My research found that crying was often something a woman did explicably when she actually wanted to get angry. Since angry women are labeled bitches — the worst thing you can get labeled as a woman — we do the more socially acceptable thing, which is cry. There's nothing wrong with crying. But emotions outside the norm can be disruptive. Get a cup of coffee, look at a picture of your dog — whatever you need to do to cool down.

Things may be changing, but let's face it, crying at work is still a major no-no. So what should you do if you feel tears well up?

Acknowledge it. Tell the person you're talking to, "I think what you're saying is really important, but I'm having some trouble processing it right now. Could we pick this up tomorrow?" Don't leave it open-ended. You know, one of my studies found that after men cried, they felt better. But after women cried, they felt unhappy, like they'd done something taboo. Crying is really a biological necessity, part of how humans interact. Relax and remember: Crying at work isn't a moral failure. It happens.

Some of the harshest critics of women who cry at work are other women. Why is that?

There is that stereotypical baby boomer battle-ax with the attitude of I've made it through the system wearing my dorky bow ties, sucking it up — damn it, you're going to suck it up, too. But now that women represent the majority of the workforce, it's a chance to re-evaluate things. Crying can be good for business.
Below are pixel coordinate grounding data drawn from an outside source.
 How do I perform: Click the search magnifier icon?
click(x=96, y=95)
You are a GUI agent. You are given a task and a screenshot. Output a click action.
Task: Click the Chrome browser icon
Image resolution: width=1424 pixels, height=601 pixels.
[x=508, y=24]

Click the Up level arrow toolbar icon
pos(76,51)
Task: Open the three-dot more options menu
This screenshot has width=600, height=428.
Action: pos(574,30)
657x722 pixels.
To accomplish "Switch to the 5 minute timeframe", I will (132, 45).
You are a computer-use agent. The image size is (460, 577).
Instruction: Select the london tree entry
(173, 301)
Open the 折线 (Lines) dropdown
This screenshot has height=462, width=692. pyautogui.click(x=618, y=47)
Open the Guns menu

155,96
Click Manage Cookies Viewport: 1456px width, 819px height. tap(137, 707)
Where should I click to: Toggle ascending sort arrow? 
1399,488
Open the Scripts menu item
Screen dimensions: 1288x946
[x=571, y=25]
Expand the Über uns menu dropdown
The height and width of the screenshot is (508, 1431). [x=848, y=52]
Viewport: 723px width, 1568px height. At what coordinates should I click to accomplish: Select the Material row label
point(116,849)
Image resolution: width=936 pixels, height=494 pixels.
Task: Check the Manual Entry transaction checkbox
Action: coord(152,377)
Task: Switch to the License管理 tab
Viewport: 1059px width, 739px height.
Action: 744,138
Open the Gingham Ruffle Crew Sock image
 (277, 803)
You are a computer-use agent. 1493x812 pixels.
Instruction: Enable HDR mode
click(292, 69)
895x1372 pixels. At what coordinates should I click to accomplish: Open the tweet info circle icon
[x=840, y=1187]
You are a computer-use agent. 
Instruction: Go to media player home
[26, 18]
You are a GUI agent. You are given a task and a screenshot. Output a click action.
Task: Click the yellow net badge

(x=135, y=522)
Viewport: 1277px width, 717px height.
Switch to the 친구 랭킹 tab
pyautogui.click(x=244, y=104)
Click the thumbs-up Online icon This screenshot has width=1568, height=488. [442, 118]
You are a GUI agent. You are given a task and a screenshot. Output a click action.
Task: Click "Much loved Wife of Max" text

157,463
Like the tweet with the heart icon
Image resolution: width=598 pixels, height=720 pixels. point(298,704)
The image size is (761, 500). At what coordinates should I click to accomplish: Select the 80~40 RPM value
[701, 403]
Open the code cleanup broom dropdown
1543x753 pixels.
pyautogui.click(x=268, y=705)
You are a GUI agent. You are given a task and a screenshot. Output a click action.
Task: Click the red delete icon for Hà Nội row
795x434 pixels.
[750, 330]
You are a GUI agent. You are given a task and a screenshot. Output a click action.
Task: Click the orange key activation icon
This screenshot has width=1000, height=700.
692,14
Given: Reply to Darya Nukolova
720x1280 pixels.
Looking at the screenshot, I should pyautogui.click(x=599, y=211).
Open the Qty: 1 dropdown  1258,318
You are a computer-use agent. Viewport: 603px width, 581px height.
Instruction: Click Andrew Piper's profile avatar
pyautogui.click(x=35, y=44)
If everyone feels repressed, that hampers innovation and creativity, which are really what drive revenues.

Speaker of the House John Boehner is famously teary, and people seem to find it endearing. Is this a double standard or proof that crying is finally acceptable?

I think when a man shows that he's part of what I call "the crying tribe," it's better for everyone. It's always been assumed that those who cry will never be able to reach the highest levels because they are somehow weak. But my research found that there's no crying ceiling, that there are men and women at all levels of management who are part of the tribe. Crying humanizes them. People connect with empathy and compassion.